* TASK GOAL *
Only one stretch of the listing below is wanted: every line from the first to the line containing "You are a computer-use agent. The", set down exactly.

_ _ _

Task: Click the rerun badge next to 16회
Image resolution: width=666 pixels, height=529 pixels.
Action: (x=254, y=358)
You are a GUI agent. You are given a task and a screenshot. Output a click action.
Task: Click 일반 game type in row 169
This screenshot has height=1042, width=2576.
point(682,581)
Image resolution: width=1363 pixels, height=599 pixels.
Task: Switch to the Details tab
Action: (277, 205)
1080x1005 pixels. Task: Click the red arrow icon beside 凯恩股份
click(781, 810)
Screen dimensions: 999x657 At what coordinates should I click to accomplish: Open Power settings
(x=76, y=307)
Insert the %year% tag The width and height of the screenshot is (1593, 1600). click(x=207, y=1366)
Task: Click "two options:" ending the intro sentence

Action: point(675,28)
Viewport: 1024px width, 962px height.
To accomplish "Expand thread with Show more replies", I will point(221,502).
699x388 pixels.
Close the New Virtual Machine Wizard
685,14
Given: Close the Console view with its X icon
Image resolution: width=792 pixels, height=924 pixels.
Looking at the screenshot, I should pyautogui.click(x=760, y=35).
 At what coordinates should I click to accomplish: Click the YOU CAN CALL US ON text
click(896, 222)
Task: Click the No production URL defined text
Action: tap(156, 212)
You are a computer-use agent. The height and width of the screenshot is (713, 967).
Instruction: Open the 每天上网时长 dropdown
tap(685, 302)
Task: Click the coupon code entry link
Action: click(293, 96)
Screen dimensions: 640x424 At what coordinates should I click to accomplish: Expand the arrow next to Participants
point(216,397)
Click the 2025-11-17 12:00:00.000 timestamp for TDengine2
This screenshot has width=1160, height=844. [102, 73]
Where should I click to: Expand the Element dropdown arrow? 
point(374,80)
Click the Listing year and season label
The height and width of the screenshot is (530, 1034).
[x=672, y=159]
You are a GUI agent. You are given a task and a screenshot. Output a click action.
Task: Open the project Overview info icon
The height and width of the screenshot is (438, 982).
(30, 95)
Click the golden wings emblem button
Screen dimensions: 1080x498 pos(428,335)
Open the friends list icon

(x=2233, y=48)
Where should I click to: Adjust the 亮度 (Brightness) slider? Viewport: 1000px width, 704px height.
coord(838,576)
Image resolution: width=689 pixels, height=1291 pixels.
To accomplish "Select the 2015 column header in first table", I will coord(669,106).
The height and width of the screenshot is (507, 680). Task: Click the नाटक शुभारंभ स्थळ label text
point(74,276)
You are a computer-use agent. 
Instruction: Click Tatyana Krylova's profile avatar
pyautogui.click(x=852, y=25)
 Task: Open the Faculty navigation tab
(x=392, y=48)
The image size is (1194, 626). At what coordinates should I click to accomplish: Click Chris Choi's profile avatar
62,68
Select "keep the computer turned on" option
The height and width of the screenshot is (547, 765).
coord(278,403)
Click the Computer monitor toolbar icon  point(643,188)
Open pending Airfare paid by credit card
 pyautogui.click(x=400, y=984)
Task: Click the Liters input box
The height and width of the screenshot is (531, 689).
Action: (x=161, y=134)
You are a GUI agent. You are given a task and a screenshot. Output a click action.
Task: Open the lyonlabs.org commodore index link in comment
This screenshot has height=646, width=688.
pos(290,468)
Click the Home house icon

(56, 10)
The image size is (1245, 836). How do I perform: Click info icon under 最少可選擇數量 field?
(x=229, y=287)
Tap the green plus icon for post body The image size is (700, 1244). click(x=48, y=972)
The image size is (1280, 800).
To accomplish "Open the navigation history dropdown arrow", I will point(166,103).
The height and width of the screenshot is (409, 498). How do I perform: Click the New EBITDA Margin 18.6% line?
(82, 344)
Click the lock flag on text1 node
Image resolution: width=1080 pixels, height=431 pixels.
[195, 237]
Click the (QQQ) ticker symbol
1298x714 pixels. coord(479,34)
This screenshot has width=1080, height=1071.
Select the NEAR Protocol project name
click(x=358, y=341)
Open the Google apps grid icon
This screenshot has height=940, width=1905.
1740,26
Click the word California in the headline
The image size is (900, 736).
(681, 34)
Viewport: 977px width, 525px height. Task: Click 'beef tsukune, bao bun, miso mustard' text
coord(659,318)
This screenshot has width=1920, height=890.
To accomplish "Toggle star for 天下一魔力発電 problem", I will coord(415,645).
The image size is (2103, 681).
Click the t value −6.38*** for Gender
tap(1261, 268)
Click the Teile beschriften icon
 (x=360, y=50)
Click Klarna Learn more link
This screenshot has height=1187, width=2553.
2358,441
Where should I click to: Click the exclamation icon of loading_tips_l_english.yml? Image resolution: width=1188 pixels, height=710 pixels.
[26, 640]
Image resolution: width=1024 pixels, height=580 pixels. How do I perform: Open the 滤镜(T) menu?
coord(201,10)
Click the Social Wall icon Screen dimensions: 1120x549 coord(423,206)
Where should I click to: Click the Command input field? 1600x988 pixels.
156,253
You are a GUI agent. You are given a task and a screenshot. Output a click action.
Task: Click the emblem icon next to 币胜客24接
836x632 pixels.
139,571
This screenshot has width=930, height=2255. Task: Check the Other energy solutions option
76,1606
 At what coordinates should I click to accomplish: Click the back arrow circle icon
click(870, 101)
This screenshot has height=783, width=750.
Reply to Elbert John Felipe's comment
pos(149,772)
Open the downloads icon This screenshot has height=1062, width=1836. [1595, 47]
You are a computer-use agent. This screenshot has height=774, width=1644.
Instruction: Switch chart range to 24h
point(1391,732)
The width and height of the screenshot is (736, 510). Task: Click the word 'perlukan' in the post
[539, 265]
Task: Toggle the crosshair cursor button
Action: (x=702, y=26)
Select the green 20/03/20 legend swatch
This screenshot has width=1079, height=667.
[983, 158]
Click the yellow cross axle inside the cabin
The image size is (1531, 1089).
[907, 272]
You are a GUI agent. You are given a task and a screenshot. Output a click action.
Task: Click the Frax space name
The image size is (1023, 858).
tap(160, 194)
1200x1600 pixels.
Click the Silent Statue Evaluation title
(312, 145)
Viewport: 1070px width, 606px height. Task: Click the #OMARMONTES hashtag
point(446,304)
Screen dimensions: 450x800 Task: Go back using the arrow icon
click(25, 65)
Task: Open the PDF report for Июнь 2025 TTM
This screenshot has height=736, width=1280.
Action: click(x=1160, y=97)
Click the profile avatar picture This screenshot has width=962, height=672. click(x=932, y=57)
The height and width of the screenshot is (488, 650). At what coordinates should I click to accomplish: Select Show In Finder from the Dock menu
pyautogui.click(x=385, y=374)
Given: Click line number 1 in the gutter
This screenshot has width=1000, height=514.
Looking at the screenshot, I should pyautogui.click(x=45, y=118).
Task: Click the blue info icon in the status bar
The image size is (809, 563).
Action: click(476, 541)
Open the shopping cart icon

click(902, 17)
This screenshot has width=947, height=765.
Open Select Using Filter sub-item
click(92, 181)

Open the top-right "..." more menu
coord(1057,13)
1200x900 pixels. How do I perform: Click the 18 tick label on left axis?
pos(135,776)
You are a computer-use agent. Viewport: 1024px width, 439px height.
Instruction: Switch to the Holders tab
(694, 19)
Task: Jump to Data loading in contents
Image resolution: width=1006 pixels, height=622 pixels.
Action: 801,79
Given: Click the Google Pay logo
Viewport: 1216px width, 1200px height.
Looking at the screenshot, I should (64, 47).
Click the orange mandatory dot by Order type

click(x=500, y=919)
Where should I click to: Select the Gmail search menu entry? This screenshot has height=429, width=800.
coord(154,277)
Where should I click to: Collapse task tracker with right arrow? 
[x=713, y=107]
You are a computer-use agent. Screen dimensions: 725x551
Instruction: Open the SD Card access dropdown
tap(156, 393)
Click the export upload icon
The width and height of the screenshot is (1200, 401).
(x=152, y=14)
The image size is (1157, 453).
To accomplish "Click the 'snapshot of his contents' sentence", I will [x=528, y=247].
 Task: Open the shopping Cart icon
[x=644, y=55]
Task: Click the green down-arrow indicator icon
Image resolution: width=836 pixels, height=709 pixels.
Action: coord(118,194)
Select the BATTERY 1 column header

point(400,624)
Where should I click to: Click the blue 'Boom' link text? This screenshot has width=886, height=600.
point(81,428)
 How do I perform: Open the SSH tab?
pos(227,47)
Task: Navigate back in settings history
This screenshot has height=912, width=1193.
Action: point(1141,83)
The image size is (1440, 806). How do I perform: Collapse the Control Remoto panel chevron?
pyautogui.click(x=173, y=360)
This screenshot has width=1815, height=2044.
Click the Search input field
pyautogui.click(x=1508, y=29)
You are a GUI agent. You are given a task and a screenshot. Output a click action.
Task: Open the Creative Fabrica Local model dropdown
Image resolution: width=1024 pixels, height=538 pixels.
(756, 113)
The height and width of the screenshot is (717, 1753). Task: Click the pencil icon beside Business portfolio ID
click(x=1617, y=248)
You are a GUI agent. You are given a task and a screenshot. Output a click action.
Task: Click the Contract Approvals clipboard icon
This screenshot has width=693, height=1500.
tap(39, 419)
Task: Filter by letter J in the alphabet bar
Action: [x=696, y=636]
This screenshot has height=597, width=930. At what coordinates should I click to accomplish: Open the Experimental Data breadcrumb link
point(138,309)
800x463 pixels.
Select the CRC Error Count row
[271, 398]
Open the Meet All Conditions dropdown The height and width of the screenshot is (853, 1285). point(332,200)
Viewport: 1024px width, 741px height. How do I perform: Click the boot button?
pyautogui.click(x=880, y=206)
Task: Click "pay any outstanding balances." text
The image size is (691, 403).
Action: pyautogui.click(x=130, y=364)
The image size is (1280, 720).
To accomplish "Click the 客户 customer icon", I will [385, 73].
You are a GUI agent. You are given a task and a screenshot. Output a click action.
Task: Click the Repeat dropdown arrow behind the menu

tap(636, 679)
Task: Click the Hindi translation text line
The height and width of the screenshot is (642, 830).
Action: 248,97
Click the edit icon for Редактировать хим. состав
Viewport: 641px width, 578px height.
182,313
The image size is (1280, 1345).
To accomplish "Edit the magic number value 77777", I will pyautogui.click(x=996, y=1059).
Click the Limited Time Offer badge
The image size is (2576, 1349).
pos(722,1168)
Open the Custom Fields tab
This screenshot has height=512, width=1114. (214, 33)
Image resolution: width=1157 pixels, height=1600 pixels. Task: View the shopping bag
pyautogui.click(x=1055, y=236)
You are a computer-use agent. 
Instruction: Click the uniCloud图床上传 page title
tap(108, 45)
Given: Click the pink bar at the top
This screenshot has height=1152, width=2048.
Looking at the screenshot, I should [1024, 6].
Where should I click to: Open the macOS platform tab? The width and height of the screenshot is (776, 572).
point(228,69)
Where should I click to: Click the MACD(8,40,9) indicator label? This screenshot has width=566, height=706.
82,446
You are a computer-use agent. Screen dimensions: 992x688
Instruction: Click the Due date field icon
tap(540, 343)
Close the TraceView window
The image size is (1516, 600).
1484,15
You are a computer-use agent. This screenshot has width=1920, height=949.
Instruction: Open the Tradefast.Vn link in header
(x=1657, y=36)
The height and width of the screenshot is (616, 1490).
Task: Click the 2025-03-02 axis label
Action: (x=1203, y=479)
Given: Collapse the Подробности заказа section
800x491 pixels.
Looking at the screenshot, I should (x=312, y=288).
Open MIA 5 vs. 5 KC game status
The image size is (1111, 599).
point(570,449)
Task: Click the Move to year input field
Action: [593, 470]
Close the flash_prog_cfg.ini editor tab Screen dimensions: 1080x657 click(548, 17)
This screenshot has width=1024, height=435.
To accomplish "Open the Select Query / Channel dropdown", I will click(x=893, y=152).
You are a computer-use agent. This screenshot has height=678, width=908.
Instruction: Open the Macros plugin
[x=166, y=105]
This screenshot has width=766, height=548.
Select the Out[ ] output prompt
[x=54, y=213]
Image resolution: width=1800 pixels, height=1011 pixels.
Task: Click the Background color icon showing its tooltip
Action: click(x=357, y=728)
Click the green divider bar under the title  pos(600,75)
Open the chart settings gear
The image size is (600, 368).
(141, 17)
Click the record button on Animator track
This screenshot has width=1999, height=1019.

_ _ _

* RESPONSE *
Task: Click the rerun badge next to 16회
Image resolution: width=666 pixels, height=529 pixels.
Action: (x=254, y=358)
You are a GUI agent. You are given a task and a screenshot. Output a click action.
Task: Click 일반 game type in row 169
This screenshot has height=1042, width=2576.
point(682,581)
Image resolution: width=1363 pixels, height=599 pixels.
Task: Switch to the Details tab
Action: (277, 205)
1080x1005 pixels. Task: Click the red arrow icon beside 凯恩股份
click(781, 810)
Screen dimensions: 999x657 At what coordinates should I click to accomplish: Open Power settings
(x=76, y=307)
Insert the %year% tag The width and height of the screenshot is (1593, 1600). click(x=207, y=1366)
Task: Click "two options:" ending the intro sentence

Action: point(675,28)
Viewport: 1024px width, 962px height.
To accomplish "Expand thread with Show more replies", I will point(221,502).
699x388 pixels.
Close the New Virtual Machine Wizard
685,14
Given: Close the Console view with its X icon
Image resolution: width=792 pixels, height=924 pixels.
Looking at the screenshot, I should pyautogui.click(x=760, y=35).
 At what coordinates should I click to accomplish: Click the YOU CAN CALL US ON text
click(896, 222)
Task: Click the No production URL defined text
Action: tap(156, 212)
You are a computer-use agent. The height and width of the screenshot is (713, 967).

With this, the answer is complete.